ライターと優等生
「そんな目で見てんなよ、ブス」
バシッ。大きな音とともに頰に鋭い痛みが走った。レイナが私を睨みつけていた。
両脇を先生たちに抑えられて、レイナは連れていかれた。放火事件の犯人として――。
中学校はひどく荒れていた。一学年の人数も多く、来年には新しい学校ができて分散することになっていた。校内には、派手な髪色に濃い化粧をした女の子たちが数人いた。
「天野さんって、意外とおっぱい大きいんだね」廊下で、突然両胸をわしづかみにされた。笑っている。驚いて後ずさると、「やめときなよ。そんな優等生、ほっときなって」
明るい金髪にパーマのかかった髪の女の子が言った。それがレイナだった。
昼休み、いつものように購買に並んでいた。私の両親はどちらも教師で、朝早く、夜も遅い。うちの中学では、お弁当を持ってこられない子のために昼休みにパンの販売がある。
自分の番になって、最後の一つだったココアメロンパンを手にとった。私はこれが好きで、でも人気があって売り切れのことも多かった。すると「えー、それあたしも食べたかったのに」後ろで声がした。レイナだ。パンを手にしたまま戸惑っていると、「うそだよ。食べなよ」と肩をゆすって笑った。「おいしいよね、それ」
パンと牛乳を持って、一人で屋上へ上がった。教室でお弁当を広げているみんなのところには居づらかった。ベンチに腰掛けると、あとを追うようにレイナが横に座った。「やっぱり、それ食べたい。半分ちょうだい」お互いのパンを半分ずつにして食べた。
それからは、屋上でよく一緒にパンを食べた。ある日、レイナは牛乳だけ持って屋上に来た。「パンは?」聞くと、母親が先週末から帰ってないという。家じゅうのお金を集めても牛乳代にしかならなかった。私はパンを半分レイナに渡した。「悪いね」レイナははにかんだ笑顔を見せた。あまり話はしなかったが、何となくお互いを大切に思っていた。
放課後、担任の杉田先生に呼ばれた。またか。うんざりした。「成績落ちてるね。どうしたの?」黙っていた。「最近、悪い子たちと付き合ってない?」彼女はねちねちと責めてくる。こんなことは何度かあった。ストレスのはけ口なのか。「ご両親からも、きちんと話してもらわなきゃね」親のことまで持ち出してきた。もう、我慢できなかった。

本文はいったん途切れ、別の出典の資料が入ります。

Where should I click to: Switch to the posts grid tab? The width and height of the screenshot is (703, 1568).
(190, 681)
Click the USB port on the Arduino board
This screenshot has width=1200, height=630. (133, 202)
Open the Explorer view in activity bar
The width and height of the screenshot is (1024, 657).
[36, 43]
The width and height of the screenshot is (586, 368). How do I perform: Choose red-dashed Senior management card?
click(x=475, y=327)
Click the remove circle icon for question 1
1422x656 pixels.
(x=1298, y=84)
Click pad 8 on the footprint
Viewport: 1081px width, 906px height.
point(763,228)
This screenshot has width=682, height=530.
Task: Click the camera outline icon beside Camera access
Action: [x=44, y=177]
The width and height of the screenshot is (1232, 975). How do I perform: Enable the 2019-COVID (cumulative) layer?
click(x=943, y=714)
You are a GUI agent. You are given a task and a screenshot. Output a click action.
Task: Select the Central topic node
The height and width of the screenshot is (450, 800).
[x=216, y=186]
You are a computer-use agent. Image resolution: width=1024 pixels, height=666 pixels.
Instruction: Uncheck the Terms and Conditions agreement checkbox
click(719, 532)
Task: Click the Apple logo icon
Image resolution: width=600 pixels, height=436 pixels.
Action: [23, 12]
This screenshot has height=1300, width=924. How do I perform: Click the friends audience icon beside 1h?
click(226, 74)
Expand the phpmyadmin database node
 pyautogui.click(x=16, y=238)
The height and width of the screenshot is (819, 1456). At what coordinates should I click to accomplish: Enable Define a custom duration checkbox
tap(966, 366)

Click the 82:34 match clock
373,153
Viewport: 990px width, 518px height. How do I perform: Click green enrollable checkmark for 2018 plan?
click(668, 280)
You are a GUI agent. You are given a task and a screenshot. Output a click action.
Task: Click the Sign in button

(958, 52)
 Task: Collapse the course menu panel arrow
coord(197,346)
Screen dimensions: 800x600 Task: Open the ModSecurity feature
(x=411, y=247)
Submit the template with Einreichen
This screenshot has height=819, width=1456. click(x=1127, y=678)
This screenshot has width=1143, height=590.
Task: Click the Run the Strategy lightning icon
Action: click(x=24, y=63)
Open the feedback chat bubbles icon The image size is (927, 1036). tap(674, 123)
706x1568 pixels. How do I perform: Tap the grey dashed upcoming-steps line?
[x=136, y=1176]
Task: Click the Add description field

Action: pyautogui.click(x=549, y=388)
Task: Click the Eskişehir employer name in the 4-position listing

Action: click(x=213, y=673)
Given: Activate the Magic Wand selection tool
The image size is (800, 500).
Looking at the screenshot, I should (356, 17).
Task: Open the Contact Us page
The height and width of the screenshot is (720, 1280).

私の制服のポケットには、使い捨てライターがあった。道で拾って、そのままお守りのように持っていた。プリントの束を持ち、火をつけると先生の自転車のカゴに入れた。
「あんた、バカじゃないの。何してんだよ」レイナが慌てて私の手からライターを奪った。
何ごとかと集まってきた先生たちの前で、レイナは突然、私の頰をひっぱたいた。
先生に連れていかれながら、レイナは立ちすくむ私に、ほんの一瞬、笑顔を見せた。